Friday, October 12, 2007

What I Like About Baseball (How Much Bill Simmons Can Suck It)

Ok I am in Mighty/MJ Rage-A-Holic Mode so I figured I would rant about something. Right now I feel like Rambo after Russians/VC/NWA/NVA/Burmese Pythons killed his Asian girlfriend before she gave the fancy necklace.

What is making me angry is a quote that Simmons wrote in his mailbag yesterday and a common perception in Bristol CT and throughout the left and right coast.

"No matter how much you love baseball, it's nearly impossible to care about the Colorado-Arizona series. You might watch it, you might enjoy it, you might even gamble on it ... but unless you're an absolute baseball nut or a Rockies/D-backs fan, how could you honestly care who wins when neither franchise is older than Jamie-Lynn Spears? It's like going to a wedding in which you don't know anything about the bride or the groom. "

Ok, so the fact that a team has come from being a sub .500 team for almost all of its franchise history. And is now on an unbelievable streak of winning 18 of its last 19 games and is streaking more than Mighty after three bottles of Manischewitz during his brother's Bar Mitzvah. Does that not in the least make you feel good and feel like in baseball anything can happen. What surprises me about this is that people haven't jumped onto this story. It is the quintessental David vs. Goliath story. If it was the Pirates who had shitty teams for the past few years and then made a World Series run, would we jump on their bandwagon since they have been around since the age of Grover Cleveland? That is just a stupid argument.

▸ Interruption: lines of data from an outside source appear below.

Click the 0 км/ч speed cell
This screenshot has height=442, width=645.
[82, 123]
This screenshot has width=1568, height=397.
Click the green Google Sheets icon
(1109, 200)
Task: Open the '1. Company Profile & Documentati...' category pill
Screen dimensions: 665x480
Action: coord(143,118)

Who could not love the story in Colorado? You have a team that exemplifies the way that baseball should be played. You have a team that has 6 of its starting lineups and its closer that were drafted by the Rockies and came up in the Rockies organization. They weren't overpaid for in order to win a World Series, they earned it coming up through the organization. What is not to like about the story. How many of the Red Sox actually came from their organization? Two. Oh and someone that they spent about the entire team budget of the Rockies just to talk to in Dice-K. That worked out fabulously. When I think of the greats of the game, I think of players that came up with a certain organization and continued through that organization until they retire. That is how baseball should be.

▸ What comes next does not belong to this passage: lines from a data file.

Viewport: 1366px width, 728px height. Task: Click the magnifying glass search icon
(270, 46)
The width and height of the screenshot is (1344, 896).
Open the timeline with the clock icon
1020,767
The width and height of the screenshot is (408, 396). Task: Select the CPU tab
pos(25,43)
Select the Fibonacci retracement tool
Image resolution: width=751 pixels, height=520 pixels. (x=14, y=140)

I really hope (sorry Clevelanders) that Boston and Colorado make it to the World Series and Colorado sweeps the Red Sox. In this fantasy, Josh Beckett gets an infection of his soul patch, Curt Schilling has to be quiet for 5 minutes, Dice-K has to feed sushi through a straw, that David Ortiz gets caught in an avalanche and has to actually move his fat ass to get himself out of it, that Varitek has to endure being on Simmons podcast and that Manny has get sent down to the SuperMax facility Florence and be in the same room with the Blind Shiek, Ted Kazcinski and Simmons to listen to his whiney voice talk about some obscure ritual that he does with his friends who we don't care about in Vegas.

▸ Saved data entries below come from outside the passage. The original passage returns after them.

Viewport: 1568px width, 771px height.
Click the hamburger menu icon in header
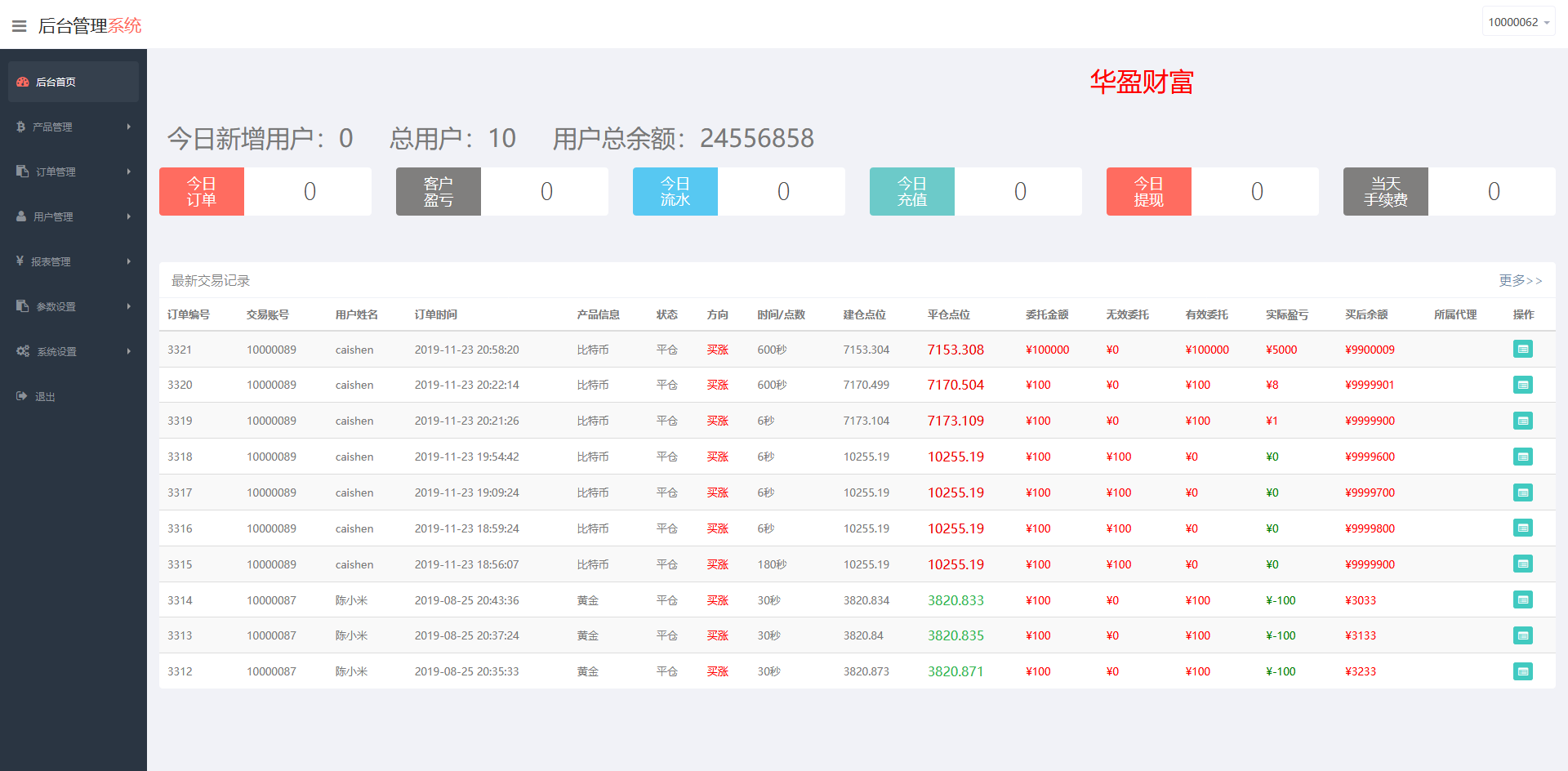20,26

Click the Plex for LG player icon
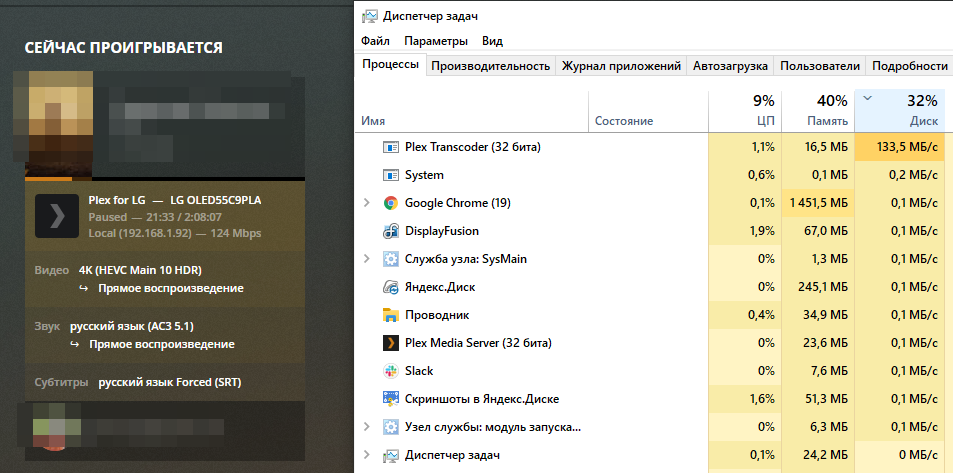tap(56, 215)
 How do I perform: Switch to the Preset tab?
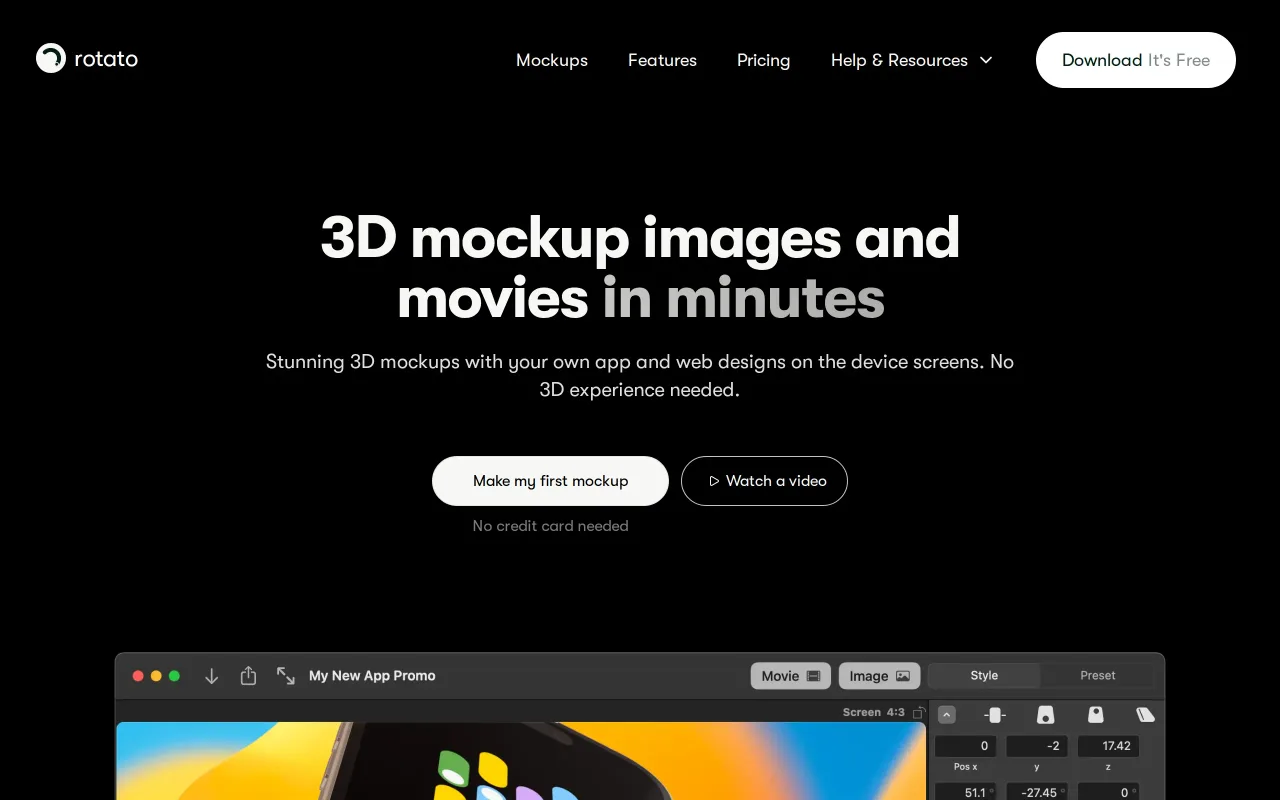point(1097,676)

Oh and another thing that he mention was worrying about Ortiz in the thin air. We don't have thin air out here. Mt. Everest is in thin air, Denver has the same amount of oxygen as a retiree conference of ex-Marlboro employees. I smoked Pall Mall non-filters for ten years during the war...I run around 3 miles a day now, it doesn't affect me. I think that a professional athlete who gets paid millions of dollars to be in shape can deal with the air even if you are a fat slob like David Ortiz.